If neither approach is fully and precisely defined in itself, then the issue of which is “correct” is going to be hard to decide on empirical grounds. The best one might achieve is to disconfirm a particular version or application of either theory. Like a hydra, however, the theories may grow new heads faster than one can cut them off. A further problem is that both approaches are forms of mental logic that are essentially similar at a deep level. Oaksford and Chater (1993, 1995) for example have used this argument in an attempt to demonstrate that both theories are subject to computational intractability problems. Oaksford and Chater’s argument is that in real life we have to reason from many beliefs so that any logic-based theory will become intractable whether based on syntactic (rules) or semantic (models) principles.

Actually we would argue that Oaksford and Chater’s analysis is not correct, because the focusing power of the heuristic (pragmatic, relevance) system is such as to constrain all reasoning to a small set of premises. Of course, we are also well aware that this puts the computational problem back a stage leaving us with the “frame problem” that no one currently knows how to solve. There is, however, a profound implication of this analysis for reasoning research. It suggests that the common agenda of the model and rule theorists—the search for a mechanism of deduction—is relatively lightweight. The computationally heavy and rational₁ part of the process lies in the highly selective retrieval and application of information from memory. Accounting for people’s relatively modest, in every way, rationality₂ should be much easier.

It is a challenge to separate rule and model theories by empirical means, but we see some grounds for preferring the model theory approach, at least for reasoning with novel problems. When reasoning with semantically rich materials, we think it likely that subjects will retrieve rules and heuristics that they have learned to apply in similar contexts. We have shown earlier in this chapter that deductive competence from assumptions is associated with the explicit cognitive system, but it is fragile, always subject to errors and biases, and easily abandoned in favour of reasoning from uncertain belief. Thus the idea of an innate, mental, natural, deduction system as the core for intelligent processes, with pragmatic processes added on as an afterthought seems implausible to us.

Collected data entries
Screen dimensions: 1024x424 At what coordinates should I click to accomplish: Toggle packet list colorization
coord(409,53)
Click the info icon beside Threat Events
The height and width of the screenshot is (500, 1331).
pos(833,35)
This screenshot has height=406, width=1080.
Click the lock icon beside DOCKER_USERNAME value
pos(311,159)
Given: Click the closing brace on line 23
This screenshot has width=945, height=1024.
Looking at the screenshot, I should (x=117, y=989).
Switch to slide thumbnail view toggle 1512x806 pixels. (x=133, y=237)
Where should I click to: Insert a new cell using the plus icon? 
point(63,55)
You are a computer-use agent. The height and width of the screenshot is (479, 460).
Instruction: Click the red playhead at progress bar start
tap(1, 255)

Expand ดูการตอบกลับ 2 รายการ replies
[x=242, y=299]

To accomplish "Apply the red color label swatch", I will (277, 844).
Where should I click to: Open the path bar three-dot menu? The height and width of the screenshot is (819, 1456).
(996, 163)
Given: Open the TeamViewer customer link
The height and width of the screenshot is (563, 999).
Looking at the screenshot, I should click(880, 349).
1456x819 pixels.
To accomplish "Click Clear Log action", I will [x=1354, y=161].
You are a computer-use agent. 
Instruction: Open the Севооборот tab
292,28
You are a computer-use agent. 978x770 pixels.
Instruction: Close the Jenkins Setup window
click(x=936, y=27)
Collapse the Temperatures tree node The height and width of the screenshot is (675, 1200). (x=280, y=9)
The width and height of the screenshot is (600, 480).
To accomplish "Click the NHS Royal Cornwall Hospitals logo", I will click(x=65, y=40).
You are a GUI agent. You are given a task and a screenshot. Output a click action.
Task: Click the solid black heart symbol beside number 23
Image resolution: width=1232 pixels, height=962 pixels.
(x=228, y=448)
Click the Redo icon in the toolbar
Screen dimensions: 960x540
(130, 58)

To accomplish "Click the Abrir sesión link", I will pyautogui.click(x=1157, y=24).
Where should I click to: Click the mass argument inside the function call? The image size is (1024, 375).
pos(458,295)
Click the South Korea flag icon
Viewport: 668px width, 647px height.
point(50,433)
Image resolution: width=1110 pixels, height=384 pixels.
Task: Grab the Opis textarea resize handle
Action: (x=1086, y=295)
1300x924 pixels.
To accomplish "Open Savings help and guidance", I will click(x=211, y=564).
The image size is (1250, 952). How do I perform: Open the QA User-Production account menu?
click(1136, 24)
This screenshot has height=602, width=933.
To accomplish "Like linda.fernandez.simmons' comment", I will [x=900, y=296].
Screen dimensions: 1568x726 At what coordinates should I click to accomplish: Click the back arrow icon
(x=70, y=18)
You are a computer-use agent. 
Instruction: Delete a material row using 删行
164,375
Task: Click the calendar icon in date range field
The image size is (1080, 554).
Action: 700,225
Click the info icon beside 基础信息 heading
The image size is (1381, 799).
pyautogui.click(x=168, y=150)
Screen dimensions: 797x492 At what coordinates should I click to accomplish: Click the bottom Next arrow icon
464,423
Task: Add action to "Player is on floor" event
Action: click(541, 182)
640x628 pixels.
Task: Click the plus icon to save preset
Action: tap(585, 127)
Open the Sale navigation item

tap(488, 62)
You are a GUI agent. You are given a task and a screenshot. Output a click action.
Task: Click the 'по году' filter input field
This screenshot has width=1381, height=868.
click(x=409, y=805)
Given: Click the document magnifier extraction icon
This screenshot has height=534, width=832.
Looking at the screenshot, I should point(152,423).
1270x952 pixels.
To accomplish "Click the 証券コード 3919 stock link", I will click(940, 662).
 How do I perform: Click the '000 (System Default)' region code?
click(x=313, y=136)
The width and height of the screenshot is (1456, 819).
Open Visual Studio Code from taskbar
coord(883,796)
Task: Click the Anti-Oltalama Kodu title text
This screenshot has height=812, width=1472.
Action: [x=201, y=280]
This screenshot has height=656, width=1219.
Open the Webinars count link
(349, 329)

Task requirements —
1 – Decide whether each statement agrees with the passage on rule and model theories of reasoning. Answer yes or no for each, and quote the words from the passage that settle it.
(a) Oaksford and Chater hold that logic-based theories become intractable whether they rest on rules or on models.
(b) The authors accept Oaksford and Chater's analysis.
(c) The authors find it plausible that an innate natural deduction system is the core of intelligent processes.
2 – In the passage on rule and model theories of reasoning, what problem do the authors say no one currently knows how to solve?
3 – Extend the passage on rule and model theories of reasoning with a further paragraph that begins after its final sentence.
The records were taken from a separate source.

Responses in order —
1 –
(a) Yes: "any logic-based theory will become intractable whether based on syntactic (rules) or semantic (models) principles."
(b) No: "Actually we would argue that Oaksford and Chater’s analysis is not correct"
(c) No: "with pragmatic processes added on as an afterthought seems implausible to us."

2 – The "frame problem."

3 –
For those who regard mental model theory as an equally strong form of mental logic, the same arguments would apply. However, its main proponents do not regard it as such, as the above quote from Johnson-Laird and Byrne (1993) clearly illustrates. We agree with them that the meagre amount of deductive competence actually achieved by subjects in reasoning experiments requires nothing more than a grasp of their semantic principle. Really all it comes down to is this: in trying to decide what must follow from some premises, people try to see what is common to all the states of affairs they can think of in which the premises are true. We find this minimalist description of human logical reasoning far more plausible than a set of innate abstract inference rules. Notice as well that it appears to have a natural extension to the case of uncertain premises. These will not be true in all possible models people can think of, but they can take account of that and try to see what follows in most of the models in which the premises are true. There is thus a way to extend mental models theory to probabilistic reasoning, and this is a big advantage it has over the rules approach (Johnson-Laird, 1994a, b; Stevenson & Over, 1995).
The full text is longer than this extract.